Closed Bug 1226443 Opened 9 years ago Closed 9 years ago

delay service worker updates triggered by events

Categories

(Core :: DOM: Service Workers, defect)

defect
Not set
normal

Tracking

()

RESOLVED FIXED
mozilla45
Tracking Status
firefox43 --- wontfix
firefox44 --- affected
firefox45 --- fixed

People

(Reporter: bdahl, Assigned: bkelly)

References

(Blocks 1 open bug, )

Details

Attachments

(6 files, 12 obsolete files)

8.29 KB, patch
ehsan.akhgari
: review+
Details | Diff | Splinter Review
1.84 KB, patch
ehsan.akhgari
: review+
Details | Diff | Splinter Review
12.84 KB, patch
ehsan.akhgari
: review+
Details | Diff | Splinter Review
1.27 KB, patch
ehsan.akhgari
: review+
Details | Diff | Splinter Review
1.45 KB, patch
ehsan.akhgari
: review+
Details | Diff | Splinter Review
1.25 KB, patch
ehsan.akhgari
: review+
Details | Diff | Splinter Review
STR

1) Load https://adriftwith.me/sandbox/service_worker_reload/go.html
2) Reload the page
3) Reload again

Expected:
On the second reload there should be a message "new ServiceWorker installed"

Actual:
The service worker is never updated

In chrome I see the expected behavior above.

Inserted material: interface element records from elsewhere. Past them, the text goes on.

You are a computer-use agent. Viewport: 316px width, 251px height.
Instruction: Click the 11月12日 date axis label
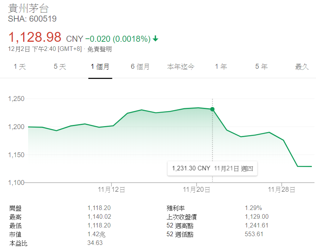[x=111, y=190]
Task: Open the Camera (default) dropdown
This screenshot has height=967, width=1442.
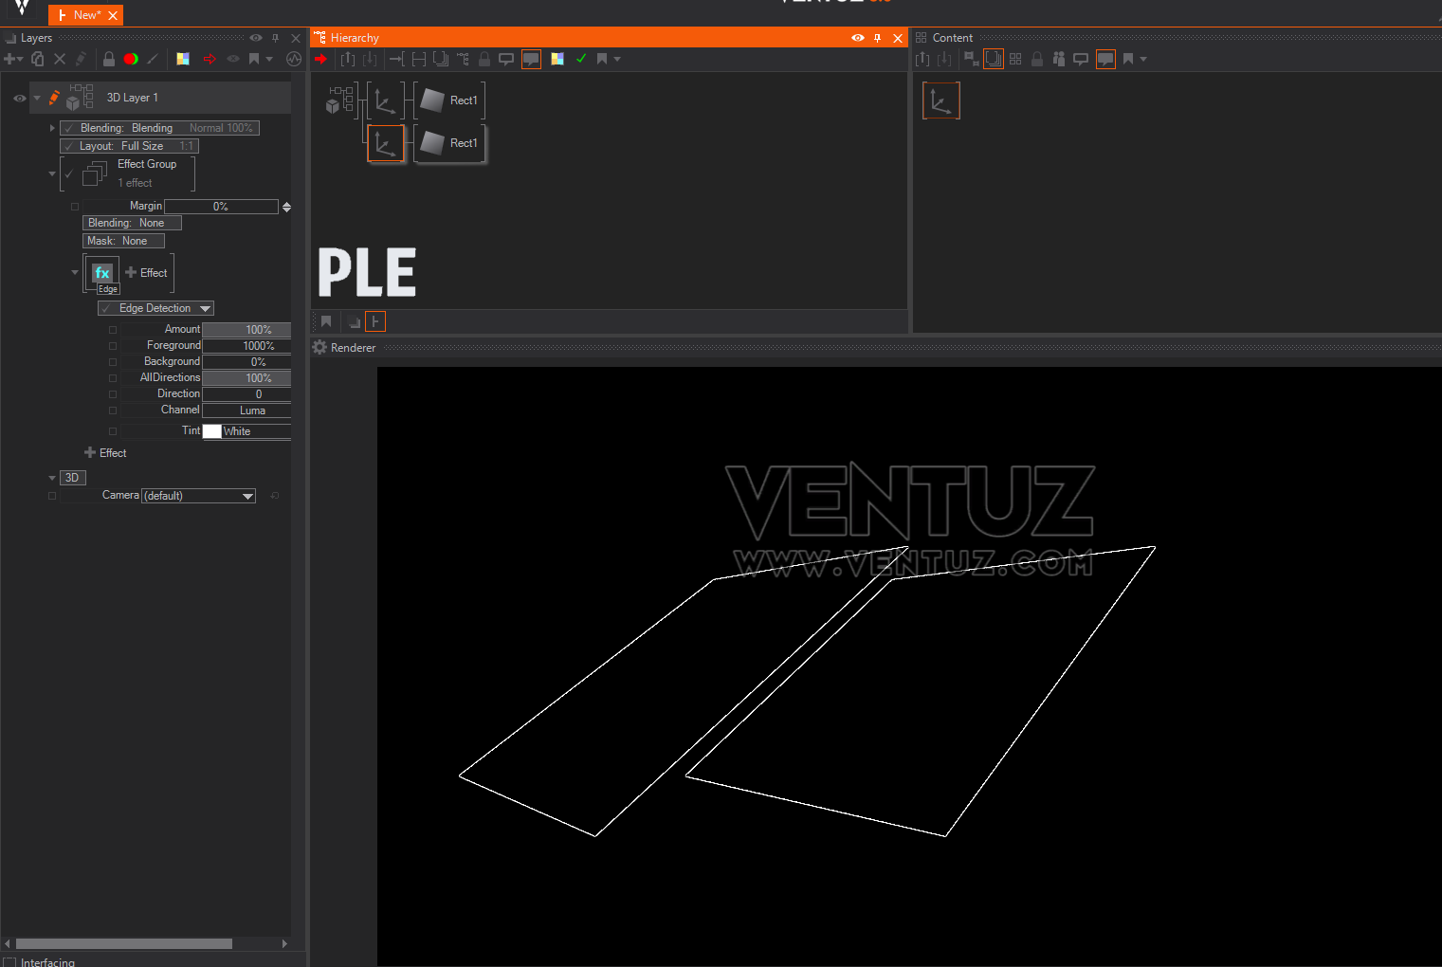Action: (x=247, y=496)
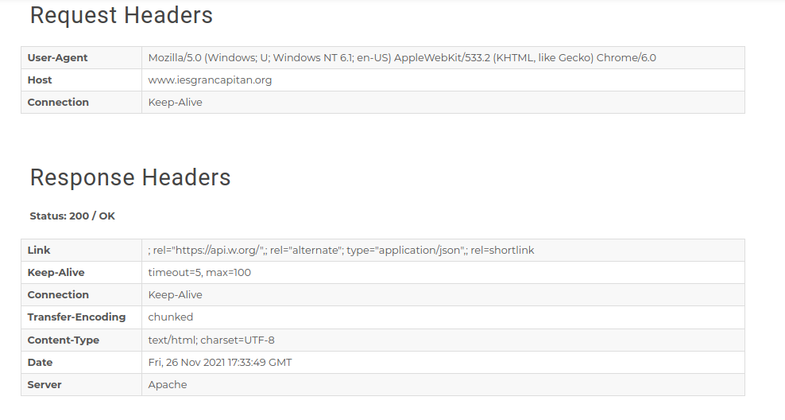Click the Fri, 26 Nov 2021 date value
This screenshot has height=420, width=785.
(x=220, y=363)
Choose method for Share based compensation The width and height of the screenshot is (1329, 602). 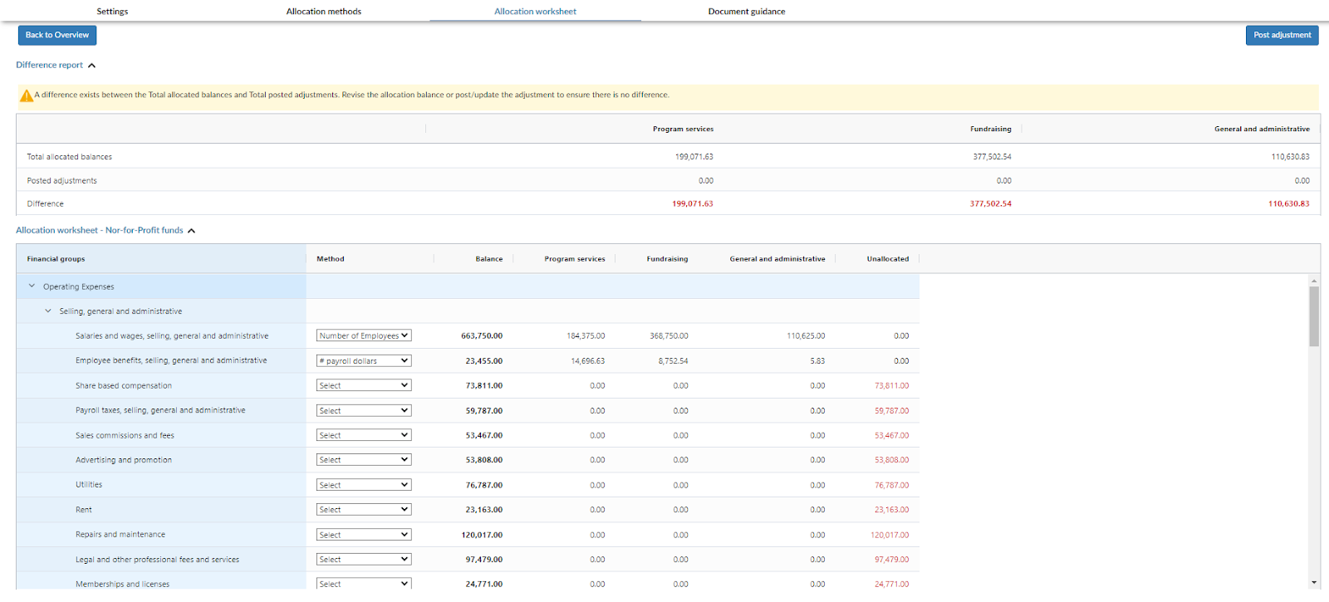tap(364, 386)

I'm not exactly sure what the spec expects use to do, but not updating the service worker on reload makes development more painful, since you either have to trigger a navigation event or do a registration.update() on every page to get the new service worker.
I'm looking at this.

Note that the console.log() for the install event does appear in the webconsole.
Brendan, can you change your code to look for registration.installing || registration.waiting?  Per the spec we go to waiting immediately if there is not already a waiting worker.  This effectively races with the dispatch of the onupdatefound.
Flags: needinfo?(bdahl)
Nevermind, your script would be throwing if that was the case.
Flags: needinfo?(bdahl)
Brendan, it seems your code assumes the .ready promise will always resolve before the onupdatefound event.  Its late at night here, but I don't think the spec guarantees that.

Can you try placing your onupdatefound event on the registration returned from service worker .register()?

Or can you point me at what synchronizes these two events in the spec such that activation will always occur prior to starting the installation of the new service worker script?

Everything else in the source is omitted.